Crema, tornano alla carica Beretta e Capetti. Gli ex assessori contestano le scelte della maggioranza sul calciotto e la promessa disattesa del palazzetto da 1500 posti
Tornano alla carica due pezzi da novanta dell'amministrazione Bruttomesso. Gli ex assessori ai lavori pubblici Simone Beretta ed ai servizi sociali Luciano Capetti spiegano di essere "in attesa del parto della fantasia del “consigliere delegato allo sport dott. Della Frera. Per ora ci ha meravigliato “liquidando” l’US Pizzighettone, per aver promesso un immediato palazzetto da 1500 posti, di avere affossato il calciotto e altre amenità ancora ".
"Le liquefatte sentinelle della città"
Secondo Beretta e Capetti "fa pandant con il consigliere comunale Alloni che solo oggi si straccia le vesti per non aver salvato il calciotto. Dormiva? Perché ha lasciato che i suoi, per esclusivo interesse politico ed ideologico, perpetrassero un danno alla città unendosi alle liquefatte sentinelle del centrodestra il cui unico scopo era liquidare qualche ingombrante assessore in giunta?"
La credibilità
"Perché non alzò pubblicamente la voce allora? Non era certamente l’ultimo arrivato e la sua parola aavrebbe potuto pesare. Perché - proseguono i due - non è riuscito a convincere neppure un uomo di sport come il dott. Della Frera? Non sono credibili né l’uno, né l’altro".

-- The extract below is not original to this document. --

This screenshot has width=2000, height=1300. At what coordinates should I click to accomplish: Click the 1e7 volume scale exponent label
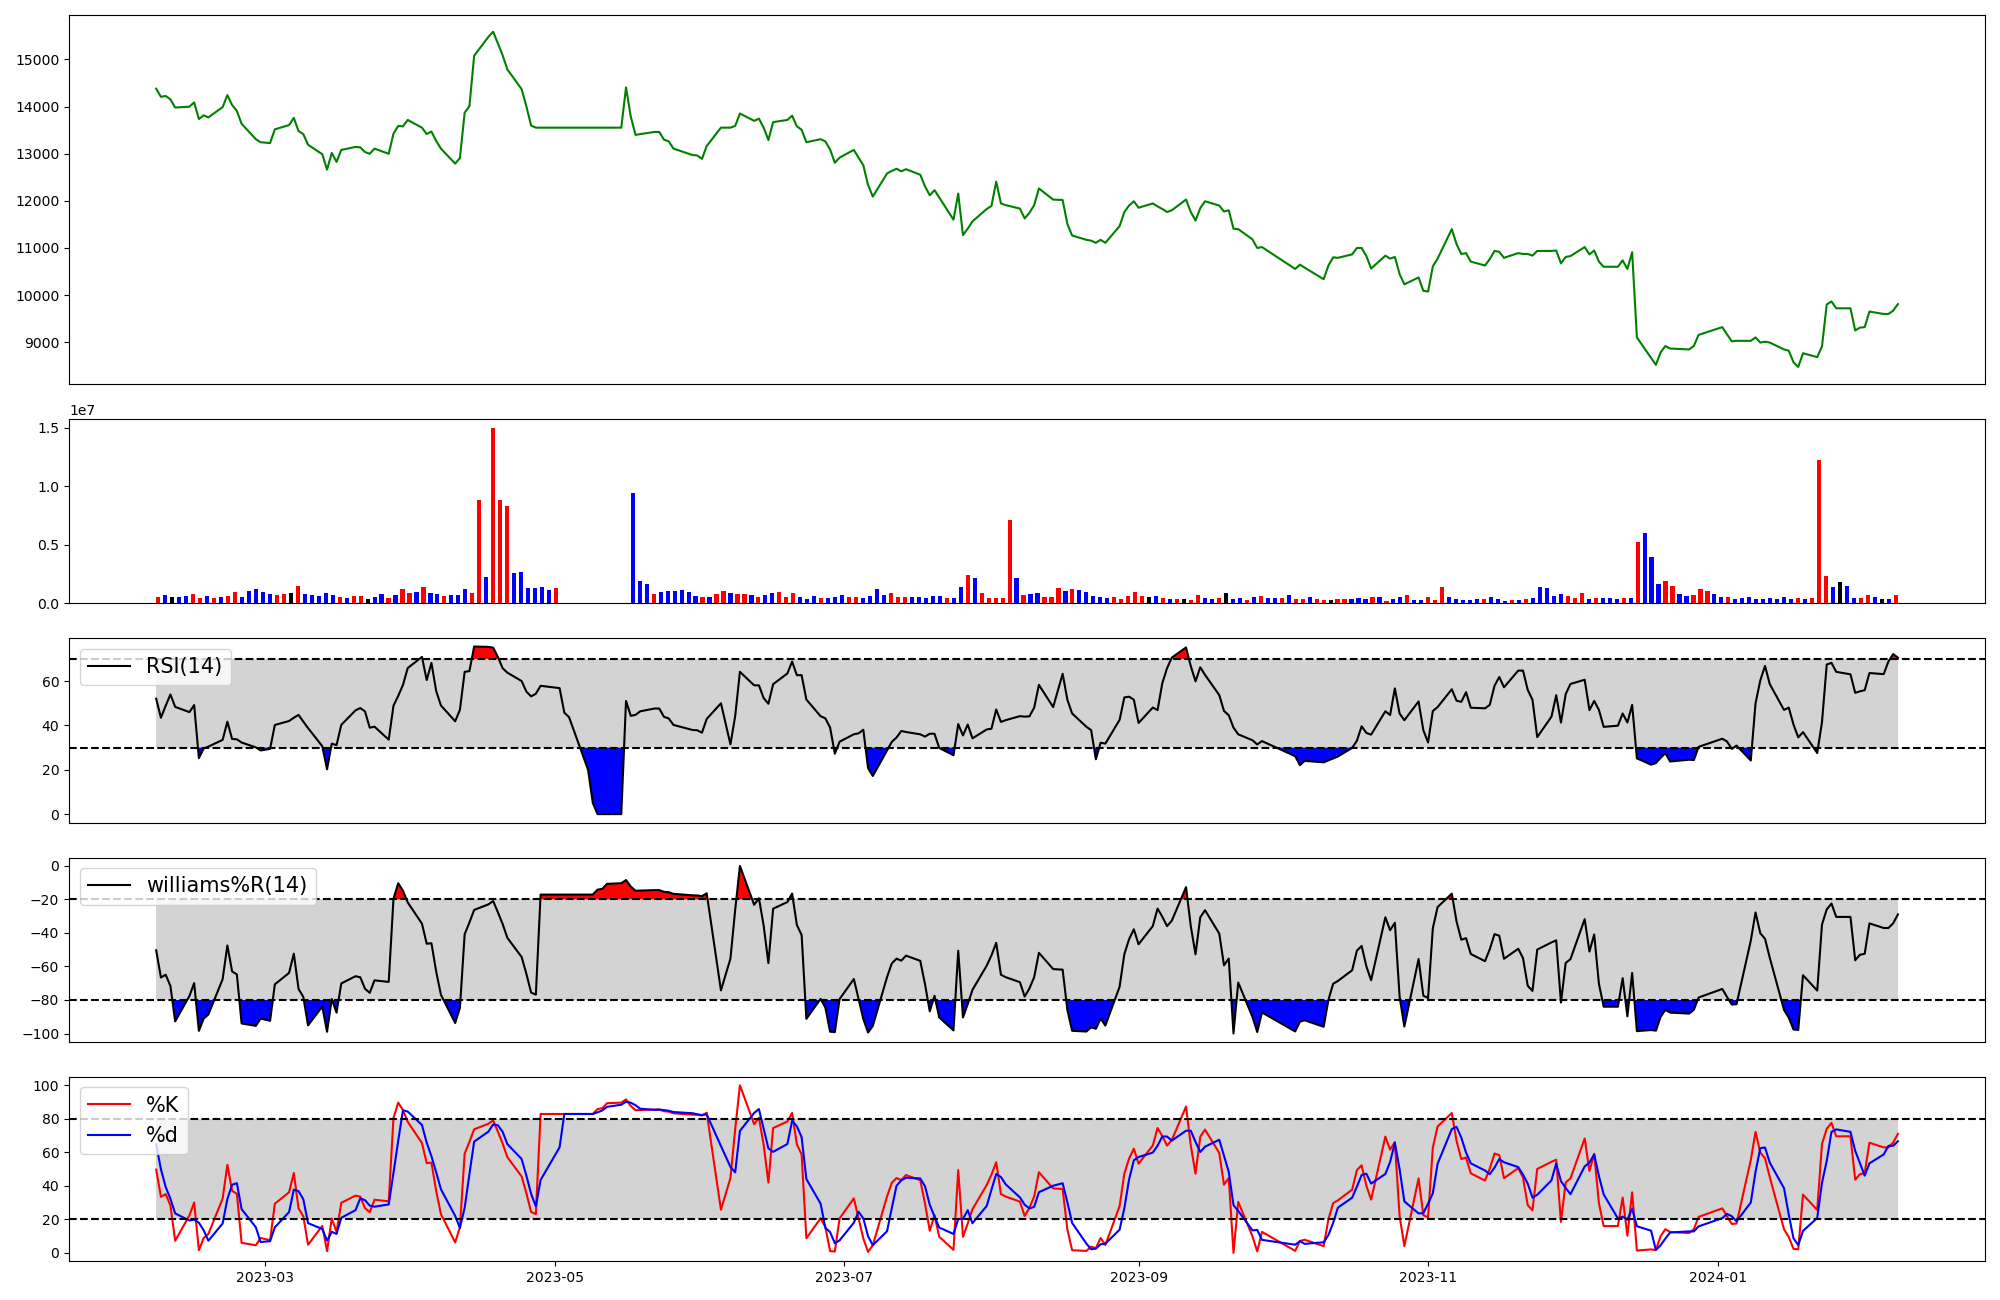82,410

Le diverse motivazioni del silenzio
"Alloni - spiegano Beretta e Capetti - avrebbe fatto meglio a continuare a tacere non avendo avuto il coraggio di parlare quando era il momento. In questo modo ha palesemente rivelato che, allora, era solo interessato a spiccioli interessi di parte contro quelli più complessivi della città. Mentre per l’inopportuno consigliere delegato allo sport , già censore di minoranza, un bel tacer non fu mai scritto".